**Problem requirements**
Please copy, word for word, the line that contains "MGM Healthcare (87, 872)" and every line after it through the end of the records, and nothing more.

**Records provided**

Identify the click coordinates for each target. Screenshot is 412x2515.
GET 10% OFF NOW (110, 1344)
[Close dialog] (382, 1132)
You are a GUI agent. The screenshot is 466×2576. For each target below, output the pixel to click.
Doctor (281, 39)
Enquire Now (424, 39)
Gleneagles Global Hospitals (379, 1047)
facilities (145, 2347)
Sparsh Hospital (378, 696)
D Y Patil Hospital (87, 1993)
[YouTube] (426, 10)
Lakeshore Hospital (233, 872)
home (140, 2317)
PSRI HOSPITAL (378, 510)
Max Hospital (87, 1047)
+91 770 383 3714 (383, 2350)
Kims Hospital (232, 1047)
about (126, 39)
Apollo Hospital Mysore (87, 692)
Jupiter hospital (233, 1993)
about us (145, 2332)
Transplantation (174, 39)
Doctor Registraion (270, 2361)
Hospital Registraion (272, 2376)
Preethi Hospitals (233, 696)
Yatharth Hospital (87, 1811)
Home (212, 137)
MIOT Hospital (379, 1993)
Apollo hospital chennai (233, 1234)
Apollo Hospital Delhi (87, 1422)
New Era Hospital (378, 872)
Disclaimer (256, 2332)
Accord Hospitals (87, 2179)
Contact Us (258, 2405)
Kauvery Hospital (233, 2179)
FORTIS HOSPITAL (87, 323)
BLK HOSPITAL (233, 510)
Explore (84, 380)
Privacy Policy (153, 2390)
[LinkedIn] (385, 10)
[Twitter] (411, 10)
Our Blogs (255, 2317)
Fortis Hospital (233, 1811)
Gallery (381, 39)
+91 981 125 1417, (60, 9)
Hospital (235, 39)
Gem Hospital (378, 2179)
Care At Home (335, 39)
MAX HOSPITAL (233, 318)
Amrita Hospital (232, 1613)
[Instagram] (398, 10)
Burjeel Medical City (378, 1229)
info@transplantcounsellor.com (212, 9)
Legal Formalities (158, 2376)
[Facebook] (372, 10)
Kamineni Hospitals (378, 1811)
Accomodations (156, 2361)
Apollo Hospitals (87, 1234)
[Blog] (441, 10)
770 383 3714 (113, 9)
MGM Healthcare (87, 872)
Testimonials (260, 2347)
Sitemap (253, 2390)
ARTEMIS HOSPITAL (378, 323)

**Answer space**
MGM Healthcare (87, 872)
Testimonials (260, 2347)
Sitemap (253, 2390)
ARTEMIS HOSPITAL (378, 323)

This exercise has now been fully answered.